In an open letter to the government, six pub and brewing groups - JW Lees, Carlsberg Marston's, Admiral Taverns, Drake & Morgan, Greene King and St Austell Brewery - called for urgent intervention, including a support package and a cap on the price of energy for businesses.
Rocketing energy bills come at a time when the number of pubs in England and Wales is falling, hitting the lowest level on record - 39,970 in June, according to analysis BBC News reported.
Chris Jowsey, boss of Admiral Taverns which has 1,600 pubs, said his tenanted pubs now pay more in energy bills than they do in rent.
Mr Jowsey said Admiral was investing in energy-saving equipment for pub cellars and to control how much energy fridges use. He also said the company was "looking very closely at a scheme to try and buy energy in bulk and to allow licensees to make use of our own scale".
But he said: "Even when we went to the energy market in recent months, no-one was initially willing to supply even us, never mind an individual licensee and their pub.
"So we're trying to do everything we can," said Mr Jowsey. "But frankly, this is of such a scale that even we can't support this on our own, we desperately need government intervention to help because actually the market is broken."
Separately, the Society of Independent Brewers (SIBA) and the Campaign for Real Ale (CAMRA) have jointly signed a letter to the Chancellor highlighting the challenges which are putting the future of the UK beer industry at risk.

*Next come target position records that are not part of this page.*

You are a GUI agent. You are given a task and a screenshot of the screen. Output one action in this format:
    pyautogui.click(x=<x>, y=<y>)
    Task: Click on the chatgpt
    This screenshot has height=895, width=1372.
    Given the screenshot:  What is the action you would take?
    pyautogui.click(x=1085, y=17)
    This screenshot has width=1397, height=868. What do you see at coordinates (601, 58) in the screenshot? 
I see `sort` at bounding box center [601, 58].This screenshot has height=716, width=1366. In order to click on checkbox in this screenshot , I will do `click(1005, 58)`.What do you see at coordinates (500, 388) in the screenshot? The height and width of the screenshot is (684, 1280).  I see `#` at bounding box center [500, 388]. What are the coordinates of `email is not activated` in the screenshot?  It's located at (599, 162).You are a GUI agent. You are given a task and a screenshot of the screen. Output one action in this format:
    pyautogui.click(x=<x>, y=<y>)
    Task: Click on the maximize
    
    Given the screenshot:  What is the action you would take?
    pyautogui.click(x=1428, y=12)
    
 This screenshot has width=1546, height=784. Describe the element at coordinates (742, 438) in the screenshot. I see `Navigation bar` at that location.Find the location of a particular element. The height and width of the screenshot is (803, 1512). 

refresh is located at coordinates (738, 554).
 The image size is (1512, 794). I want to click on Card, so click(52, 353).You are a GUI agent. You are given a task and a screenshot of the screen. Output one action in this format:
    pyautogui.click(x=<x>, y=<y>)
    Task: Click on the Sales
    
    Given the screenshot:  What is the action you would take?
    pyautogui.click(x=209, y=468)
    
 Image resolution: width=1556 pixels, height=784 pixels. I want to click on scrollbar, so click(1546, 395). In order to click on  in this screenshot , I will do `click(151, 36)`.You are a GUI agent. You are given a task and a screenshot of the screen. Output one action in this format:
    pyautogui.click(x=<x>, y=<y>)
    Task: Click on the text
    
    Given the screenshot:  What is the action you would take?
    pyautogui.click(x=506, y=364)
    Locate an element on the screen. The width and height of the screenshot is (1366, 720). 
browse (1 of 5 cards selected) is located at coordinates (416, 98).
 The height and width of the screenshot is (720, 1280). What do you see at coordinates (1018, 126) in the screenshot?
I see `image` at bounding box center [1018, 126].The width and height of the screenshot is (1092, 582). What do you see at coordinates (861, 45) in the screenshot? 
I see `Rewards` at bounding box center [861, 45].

Roy Allkin, Chairman of the Society of Independent Brewers (SIBA) said:
“With energy bills soaring we are calling on Government to back British beer and help independent brewers with an energy price cap for small businesses, and to offer grants and incentives for the many businesses looking to brew with more green energy.
It is also vital that the Governments plan to tempt people back to the pub with a new discounted draught duty rate is extended to the smaller twenty and thirty litre containers used by small brewers, or risk Global lager brands being the only ones who benefit.”
Nik Antona, Chairman of the Campaign for Real Ale (CAMRA) said:
“Pubs goers and beer drinkers want to see urgent action from government to make sure that the UK’s best beers, brands and breweries can survive these unprecedented times of rocketing energy and ingredient costs and a dip in consumer confidence.
“With businesses having pulled out all the stops to make it through the pandemic, it would be a travesty if more of our local, small and independent breweries were forced to close for good now due to the crisis with the cost of energy, goods, and doing business.”
In response, the Government said: “No government can control the global factors pushing up the price of energy and other business costs but we will continue to support the hospitality sector in navigating the months ahead.
“That includes providing a 50% business rates relief for businesses across the UK, freezing alcohol duty rates on beer, cider, wine and spirits and reducing employer national insurance."